# Heeeeerrrrreeesssss Hugo!!



## DUSTYRD2 (Feb 28, 2007)

This little guy has DH wrapped completely around his little paw!


----------



## mm03gn (Sep 24, 2008)

well NO WONDER!! Look at those eyes! Great pup shot...


----------



## Nutty's Mom (May 27, 2008)

He looks so sweet!


----------



## cubbysan (Mar 13, 2007)

Welcome Home Hugo! He is so cute!


----------



## Faith's mommy (Feb 26, 2007)

just one! come on now! more pictures!


----------



## cham (Feb 21, 2008)

What a little lady killer he is. Look at those eyes. More pictures pls:wavey:


----------



## DUSTYRD2 (Feb 28, 2007)

Waiting for DH to email them from his puter to mine. All of 3 feet away! LOL


----------



## Heidi36oh (Feb 27, 2007)

He is to cute, more pictures pleeeease!


----------



## Oaklys Dad (Dec 28, 2005)

I'm sure little Hugo could work his charms on the coldest hearts. You have yourself a real cutie there.


----------



## Pointgold (Jun 6, 2007)

He is too cute for his own self!!!!!


----------



## LilysMom (Oct 21, 2008)

Now my puppy hormones are running even higher! He's ADORABLE!


----------



## cannondog (Oct 10, 2008)

Very cute!! Love those eyes


----------



## peeps (Sep 12, 2007)

I'm very happy Hugo is in such a good home!! Ash couldn't have chosen a better place for him! I can't wait to see some hunting photos or at least a few with some duck wings!! He is such a sweet boy!


----------



## Ash (Sep 11, 2007)

Giving you the sweet eyes is he? LOL can't wait for more pics.


----------



## BeauShel (May 20, 2007)

AWWWWW!!!!! He is a real cutie. Making sweet faces like that, I can see why you fell in love with him.
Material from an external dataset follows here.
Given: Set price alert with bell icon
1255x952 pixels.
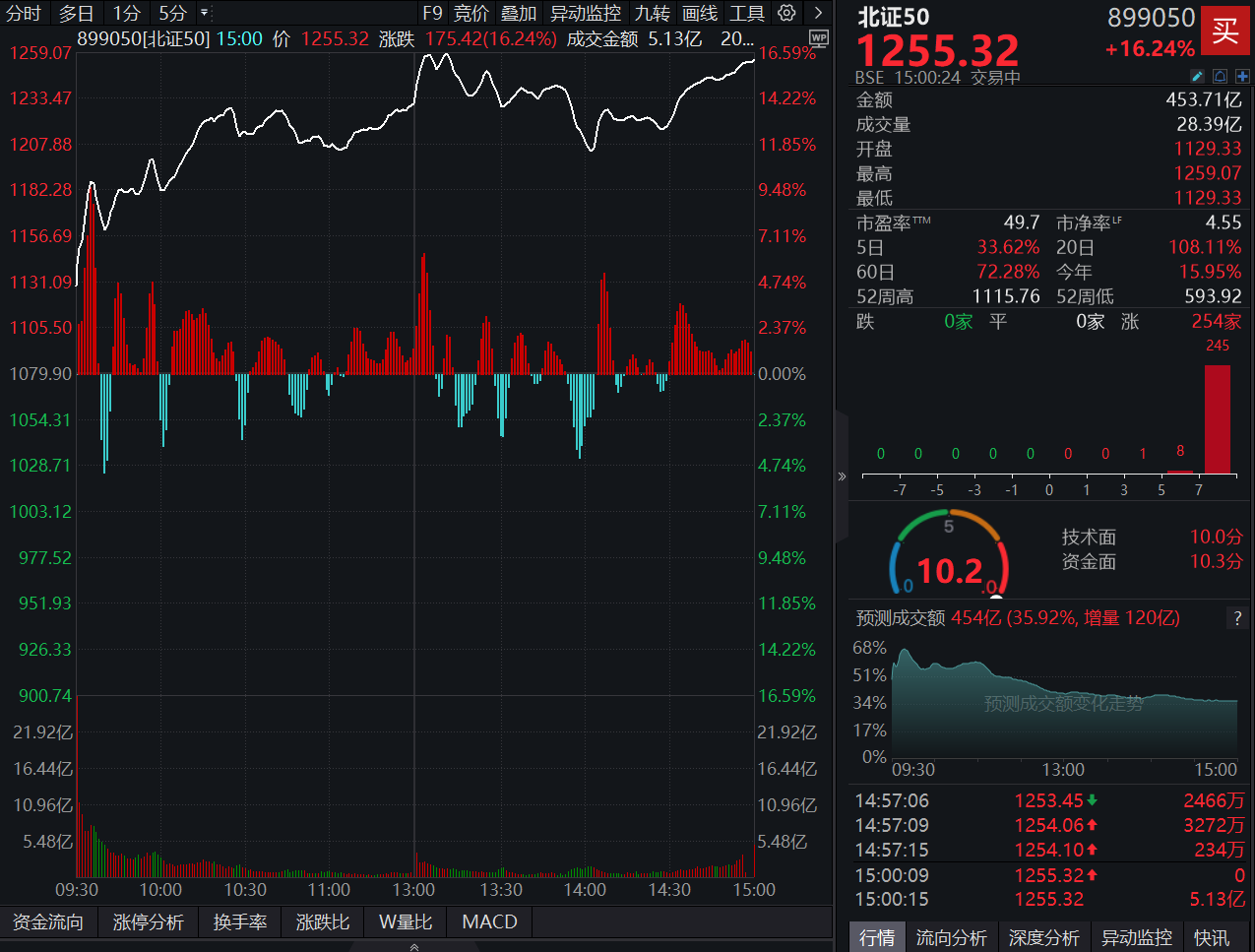Looking at the screenshot, I should click(x=1221, y=76).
Hugo you are a real sweetie.


----------



## mist (Jun 23, 2007)

he is so cute, one picture is just not enough


----------



## Emma&Tilly (May 15, 2005)

aw whata cutie...we need more pics than that though!!!!!


----------



## Fozzybear (Feb 27, 2008)

Very Cute Boy!


----------



## GoldenJoyx'stwo (Feb 25, 2007)

Big Hugs to Hugo!


----------



## HovawartMom (Aug 10, 2006)

Thanks for the appetizer,now,waiting for main dish and pudding!!.
Gorgeous but not surprising,knowing the father and breeder!!.


----------



## Lisa_and_Willow. (Dec 18, 2007)

I want to hug him!!


----------



## Ljilly28 (Jan 22, 2008)

This is wonderful news. Cheers to young Hugo.


----------



## moverking (Feb 26, 2007)

Oh, what innocence....haha NOT! He's a doll and congrats again


----------



## arcane (Sep 18, 2007)

Wow I guess I missed this ...Congrats Judie. Nothing like a new puppy to keep you busy


----------



## paula bedard (Feb 5, 2008)

Congrat's on your new lil' guy. I wish you many years of abundant Golden Love!!!


----------



## JensDreamboy (May 25, 2007)

He is sooooooooooo cute!! More???


----------



## goldensmum (Oct 23, 2007)

Where's the other pics? He is going to be one handsome boy


----------



## Debles (Sep 6, 2007)

I missed this news too! How exciting and Hugo is adorable! Congrats!


----------



## Abbydabbydo (Jan 31, 2007)

What a sweetie! I am so happy for you!


----------



## Finn's Fan (Dec 22, 2007)

Congratulations on having such a handsome youngster join your family!


----------



## GoldenOwner12 (Jun 18, 2008)

Hugo is absolutely gorgeous you will have plenty of fun with him.


----------